Anyways. You can imagine my frustration when after a weekend of rain, Monday morning I wake up ready for a life-changing walk and get a day of nonstop drizzle instead. But life is short and youth is fleeting and I only had Maizey until the end of the work day, so we had to power through.
Hopes were high as Maizey and I headed to Boris & Horton, the dog-friendly cafe in Williamsburg. Boris & Horton is kind of like a Chuck-E-Cheese but for dogs and mainstream hipsters. It’s chic, it’s central, it’s cool. It is, in theory, an excellent spot for two dog owners (or one dog owner and one person borrowing a friend’s dog) to hit it off.
I arrived with major main character energy. Pulled out a book and smoothed my quirky pants and got a warm drink and positioned myself in an open and approachable manner. Maizey sat snugly on my lap, which was adorable and further added to the mise-en-scene of my perfect potential meet-cute.
Caught up in the moment, I found myself reaching for my headphones, eager to cue up a tune that would set the mood. And that’s when it hit me. Headphones.
I looked around the cafe with a sinking pit in my stomach, panic setting in as I realized the movie I thought I was in was no rom-com, but a rather horror film and the killer was already in the house. Headphones! How was I going to talk to anyone when surrounded by rows of remote workers shouting on Zooms, staring mindlessly at spreadsheets while their pets ran amok? This wasn’t a cute cafe… this was a dog-friendly WeWork!
To be clear, I’m no better than anyone at Boris & Horton. On any other day, I would also be working with headphones in and laptop out. I do it all the time. I just didn’t realize how closed off such behavior makes a person until actively trying to avoid it and open up. I went to the dog cafe hoping to talk to someone, and instead ended up listening to the soundtrack of a techie giving a Zoom presentation on her new website. The good news is that her team loved it. They have some notes on the color scheme, but it should be an easy fix.
As I sat listening to this woman rave about the growth potential of her site, I wondered how often I’ve been that oblivious loud talker and if maybe I can make a change.
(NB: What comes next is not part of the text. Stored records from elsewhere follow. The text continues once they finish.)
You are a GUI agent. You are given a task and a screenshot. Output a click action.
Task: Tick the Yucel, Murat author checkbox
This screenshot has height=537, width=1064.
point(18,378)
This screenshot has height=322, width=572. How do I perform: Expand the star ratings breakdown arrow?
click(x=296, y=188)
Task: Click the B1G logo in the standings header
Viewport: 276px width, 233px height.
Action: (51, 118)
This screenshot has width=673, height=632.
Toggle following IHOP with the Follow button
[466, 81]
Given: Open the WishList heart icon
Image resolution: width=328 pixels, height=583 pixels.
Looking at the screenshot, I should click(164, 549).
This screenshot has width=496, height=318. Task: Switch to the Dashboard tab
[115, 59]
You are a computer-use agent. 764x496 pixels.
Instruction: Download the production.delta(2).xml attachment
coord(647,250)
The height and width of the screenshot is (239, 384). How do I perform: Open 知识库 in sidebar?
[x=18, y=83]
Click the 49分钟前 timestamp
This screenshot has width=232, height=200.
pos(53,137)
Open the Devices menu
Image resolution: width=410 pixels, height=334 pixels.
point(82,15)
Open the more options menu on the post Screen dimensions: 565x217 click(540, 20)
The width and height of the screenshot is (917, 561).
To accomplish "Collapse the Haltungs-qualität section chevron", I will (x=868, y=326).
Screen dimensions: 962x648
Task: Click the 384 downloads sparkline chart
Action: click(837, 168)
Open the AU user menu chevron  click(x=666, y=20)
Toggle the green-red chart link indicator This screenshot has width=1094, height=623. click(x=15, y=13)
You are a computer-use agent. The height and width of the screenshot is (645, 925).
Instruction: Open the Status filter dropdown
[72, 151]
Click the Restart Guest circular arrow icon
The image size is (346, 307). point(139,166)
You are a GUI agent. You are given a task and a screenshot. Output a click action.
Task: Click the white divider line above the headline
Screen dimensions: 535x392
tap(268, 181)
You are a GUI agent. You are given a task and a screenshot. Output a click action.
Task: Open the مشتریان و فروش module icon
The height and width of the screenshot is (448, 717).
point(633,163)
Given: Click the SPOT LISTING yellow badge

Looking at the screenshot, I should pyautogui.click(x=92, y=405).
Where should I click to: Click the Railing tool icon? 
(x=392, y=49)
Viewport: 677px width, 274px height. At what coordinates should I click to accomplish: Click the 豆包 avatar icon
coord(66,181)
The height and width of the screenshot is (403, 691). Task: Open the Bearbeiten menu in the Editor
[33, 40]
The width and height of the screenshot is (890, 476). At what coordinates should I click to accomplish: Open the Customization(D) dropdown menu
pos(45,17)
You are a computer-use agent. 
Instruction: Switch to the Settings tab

Then her dog peed on the floor and I realized it was time to go home.
Saturday, September 30th
We pick up on an overcast morning in the West Village with Frankie, my friend Oonagh’s puffy Pomeranian. I’d say it was a serene scene but it wasn’t, because the aftermath of catastrophic flooding was evident everywhere we looked.
Yes, that’s right. THE DAY BEFORE, IT HAD RAINED. AGAIN. IT IS SERIOUSLY ALWAYS RAINING IN NEW YORK CITY. The usually picturesque streets were spotted with puddles and the subways were streaked with dirty water. Rats scurried through soggy trash and lantern-fly carcasses drifted down makeshift rivers. It was humid and hot. It was disgusting, but fear not: the forecast said blue skies ahead, so I had hope.
Being in the West Village, I made a beeline for one of the city’s most infamous hubs of hot people: the West Side Highway. Most mornings, the population dotting the run path along the Hudson resembles stock footage for an athleisure brand or B-roll in a glossy Netflix movie set in New York.
Most mornings.
Maybe it was the tropical storm the day before or maybe it was really bad luck. Whatever the reason, I’m sad to report that the WSH was more dead than the rat corpse Frankie and I had to step over to get there.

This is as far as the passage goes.